Excerpt:

# # # # # # #

Python Automation: Real Workflows That Replace Manual Processes
Common automation workflows — Excel processing, API integrations, reporting pipelines — with before-and-after comparisons and working Python code for each.
Most "automation" guides show one trick. This one covers the workflows that actually matter in business — the ones people spend hours on every week and never question.
Every workflow below follows the same structure: what the manual process looks like, what replaces it, and the working Python code.
# The Automation Pattern
Every workflow automation I build follows this:
Manual trigger → Python script → Data in → Transform → Output → Scheduled
The specifics change. The pattern does not.
# Workflow 1: Excel Report Generation
# Before
- Open 3 spreadsheets
- Copy data into a master sheet
- Update formulas
- Fix formatting
- Email the file
- Repeat next week
Time: ~2 hours/week
# After
import pandas as pd
from openpyxl import Workbook
from openpyxl.styles import Font, PatternFill
from datetime import datetime
def generate_weekly_report(source_files, output_path):
# Combine all sources
frames = [pd.read_excel(f) for f in source_files]
df = pd.concat(frames, ignore_index=True)

# # # # # # #

Records for locating the described items:
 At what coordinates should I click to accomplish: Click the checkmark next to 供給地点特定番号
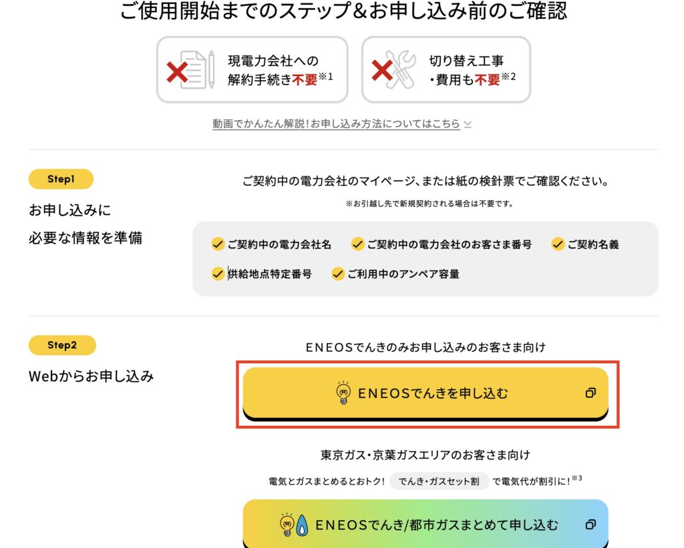tap(217, 274)
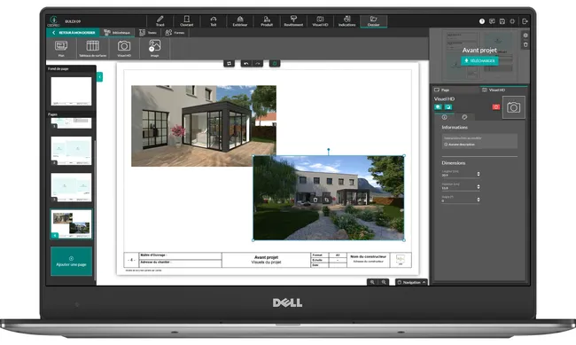Click the undo arrow above the page
Image resolution: width=576 pixels, height=345 pixels.
[x=246, y=64]
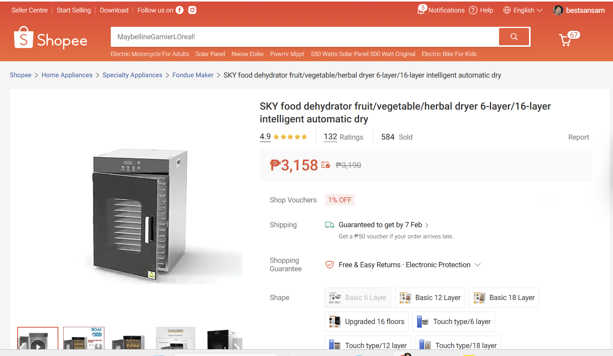The width and height of the screenshot is (613, 356).
Task: Expand the guaranteed shipping date details
Action: (x=427, y=225)
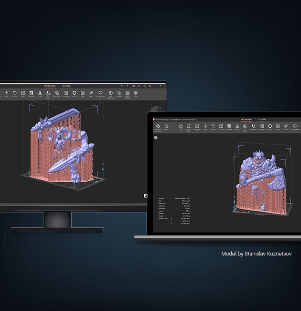The height and width of the screenshot is (311, 301).
Task: Run Automatic Fix from the laptop toolbar
Action: (196, 127)
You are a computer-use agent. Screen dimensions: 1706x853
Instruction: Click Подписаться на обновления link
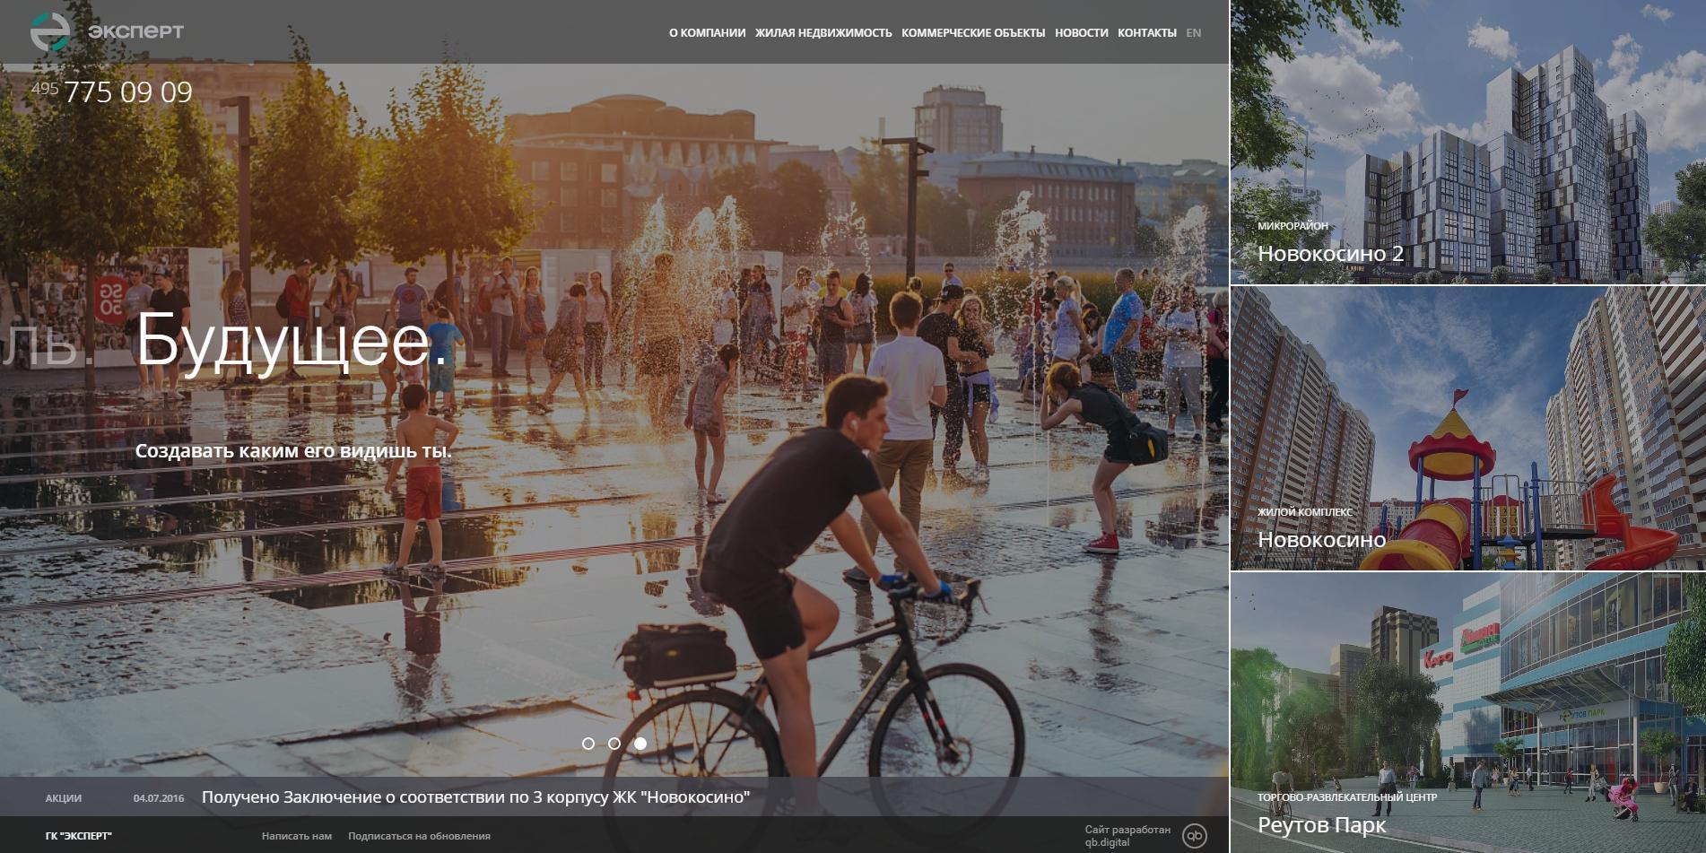tap(419, 836)
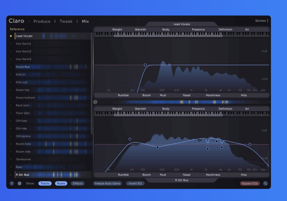Mark Vox Harm1 with its star icon

(x=11, y=44)
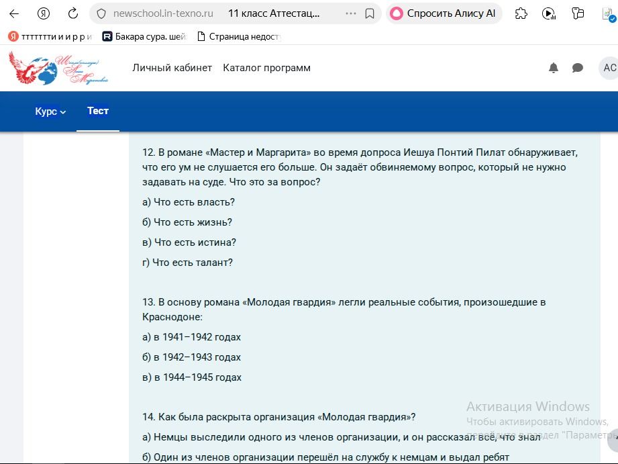Image resolution: width=618 pixels, height=464 pixels.
Task: Open the Yandex home button
Action: pyautogui.click(x=44, y=14)
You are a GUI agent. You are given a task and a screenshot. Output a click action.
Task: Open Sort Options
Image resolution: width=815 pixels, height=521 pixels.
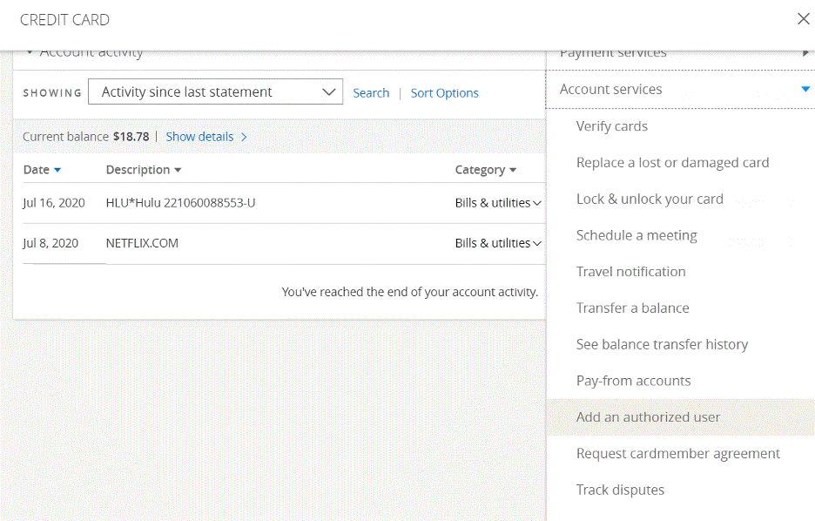444,93
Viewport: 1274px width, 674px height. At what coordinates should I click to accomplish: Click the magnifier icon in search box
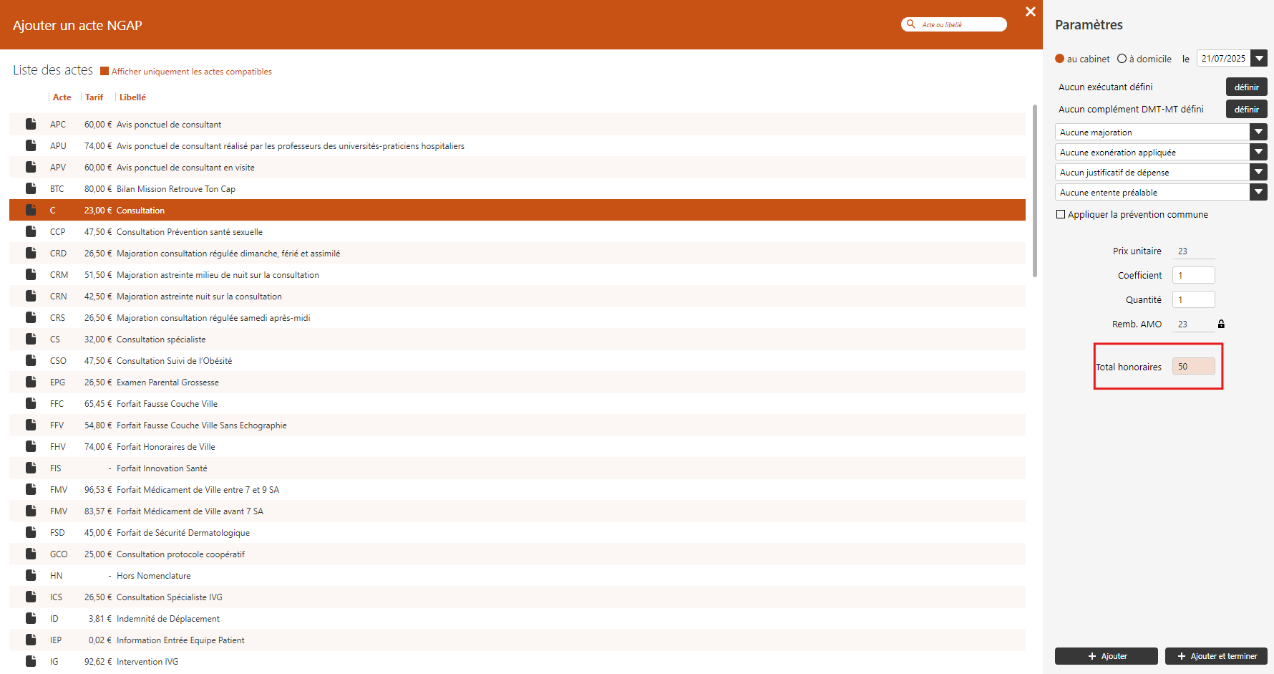pyautogui.click(x=911, y=24)
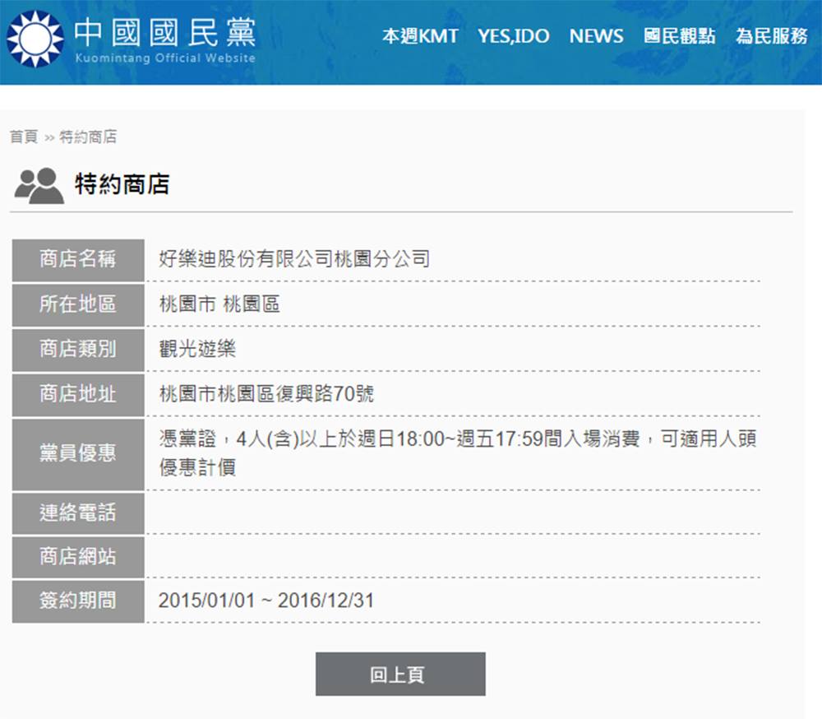Open the 本週KMT menu item
Viewport: 822px width, 719px height.
(x=420, y=36)
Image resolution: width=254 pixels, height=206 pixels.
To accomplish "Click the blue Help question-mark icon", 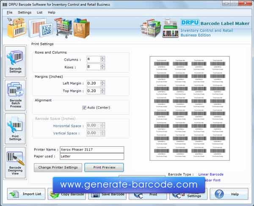I will [219, 194].
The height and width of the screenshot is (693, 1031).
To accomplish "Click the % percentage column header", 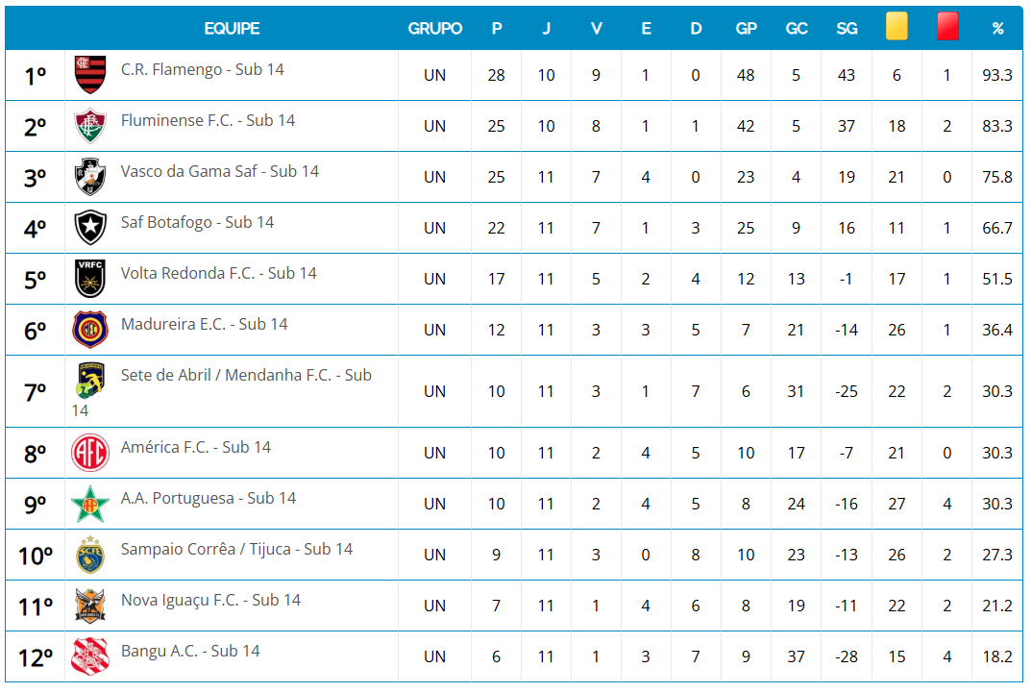I will coord(997,29).
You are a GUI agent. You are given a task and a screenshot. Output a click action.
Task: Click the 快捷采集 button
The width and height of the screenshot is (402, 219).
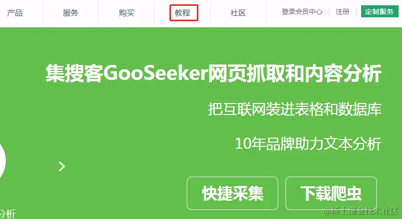[233, 193]
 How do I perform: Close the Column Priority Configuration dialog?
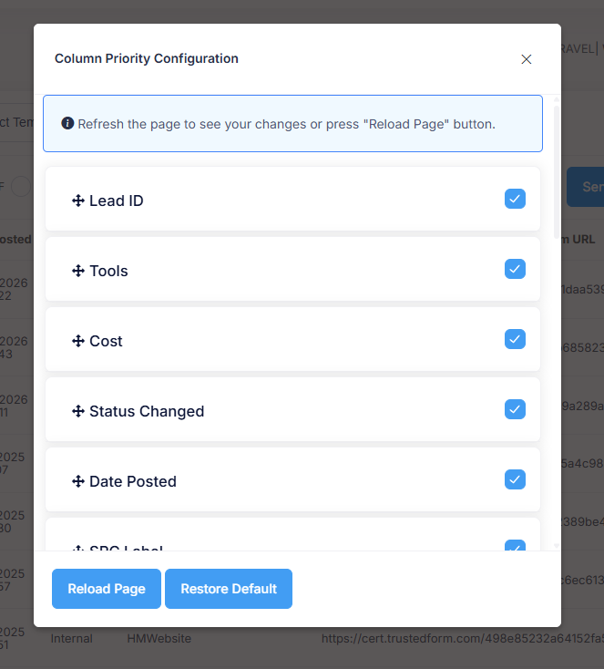point(526,59)
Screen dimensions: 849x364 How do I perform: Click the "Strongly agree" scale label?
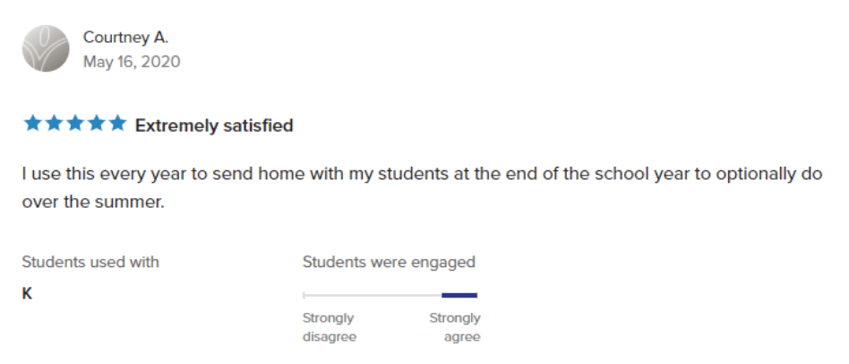click(455, 327)
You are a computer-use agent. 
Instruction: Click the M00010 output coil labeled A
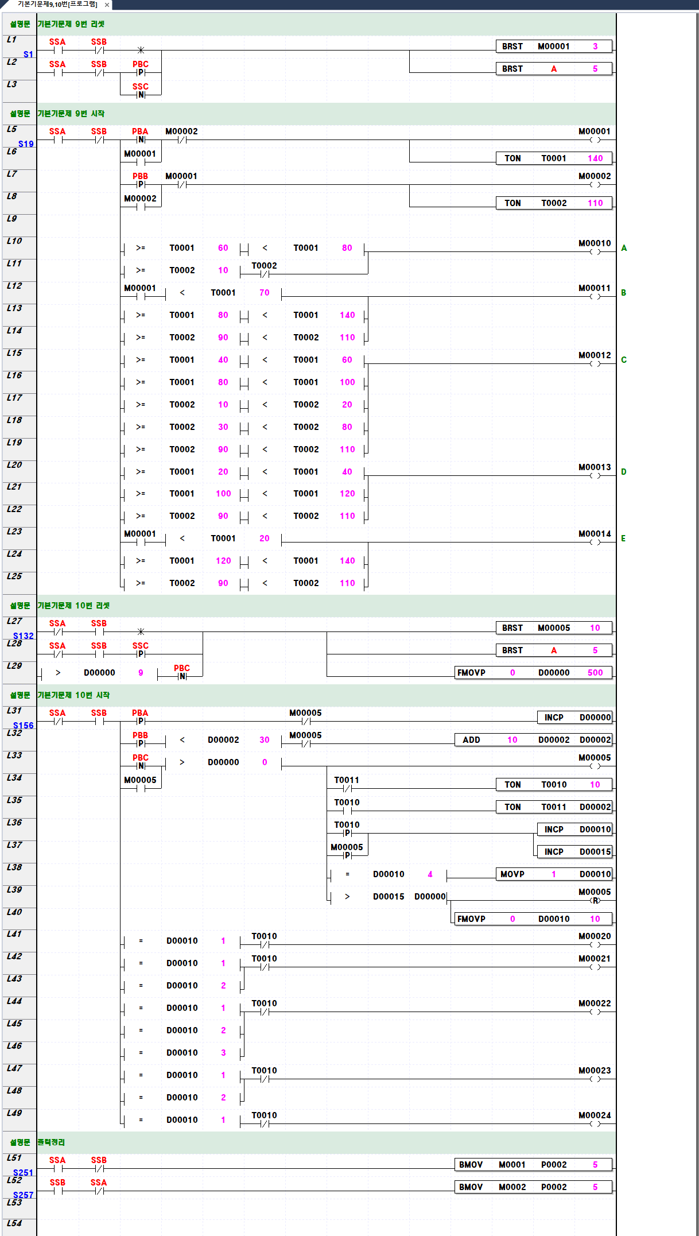point(595,251)
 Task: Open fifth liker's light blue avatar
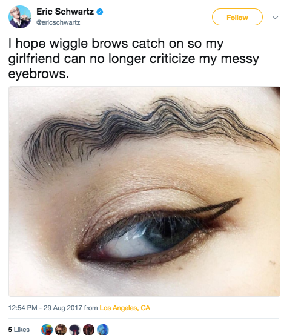pos(103,330)
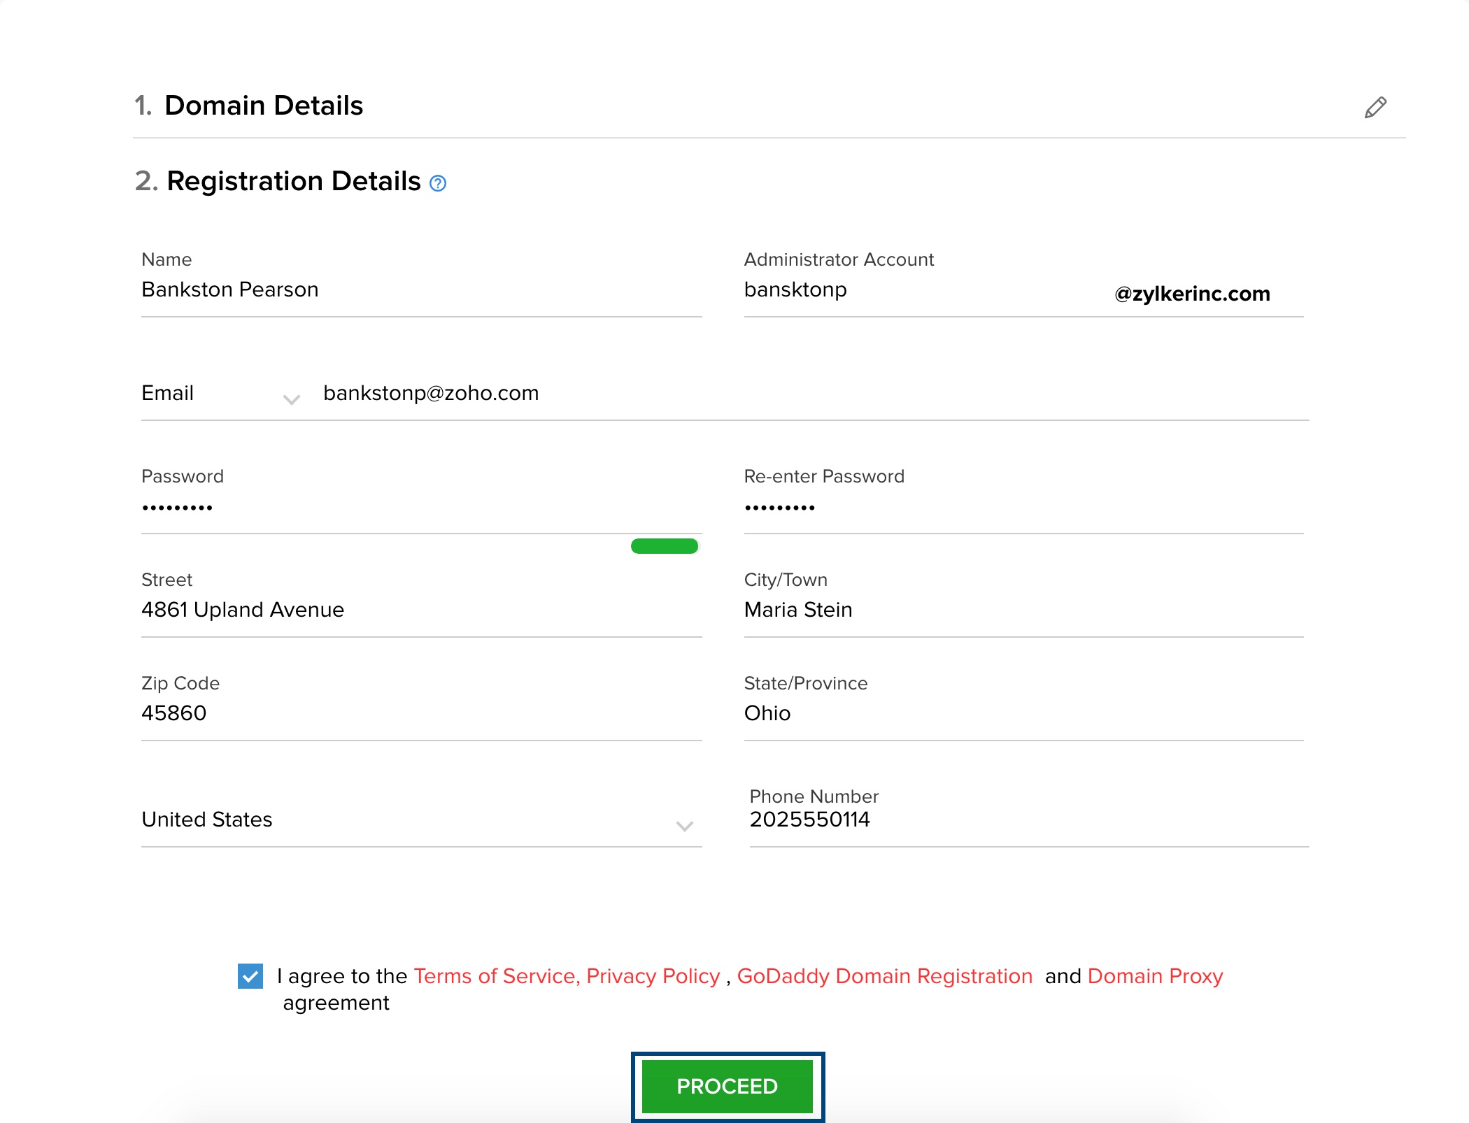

# # # # # # #

Tasks to carry out:
- A) Arrange the records as a JSON list of strings with one string per line and no blank lines, starting at the beginning of the records and going on through the line with "The width and height of the screenshot is (613, 356).". Leave out the pictures.
- B) Pick up the Python automation guide from the point where it stops.
The Python automation guide and the records are unrelated pieces of material.

Task results:
- A)
[
  " At what coordinates should I click to accomplish: Click the checkmark next to 供給地点特定番号",
  "tap(217, 274)",
  "Click the undo arrow above the page",
  "Image resolution: width=576 pixels, height=345 pixels.",
  "[x=246, y=64]",
  "The width and height of the screenshot is (613, 356)."
]

- B)
# Clean
df = df.dropna(subset=["revenue"])
df["date"] = pd.to_datetime(df["date"])
# Aggregate
summary = (
df.groupby("department")
.agg(
total_revenue=("revenue", "sum"),
total_orders=("order_id", "count"),
avg_order=("revenue", "mean"),
)
.reset_index()
)
# Write formatted Excel
wb = Workbook()
ws = wb.active
ws.title = "Weekly Summary"
headers = ["Department", "Revenue", "Orders", "Avg Order"]
header_fill = PatternFill(start_color="2F5496", end_color="2F5496", fill_type="solid")
for col, h in enumerate(headers, 1):
cell = ws.cell(row=1, column=col, value=h)
cell.font = Font(bold=True, color="FFFFFF")
cell.fill = header_fill
for i, row in summary.iterrows():
ws.cell(row=i + 2, column=1, value=row["department"])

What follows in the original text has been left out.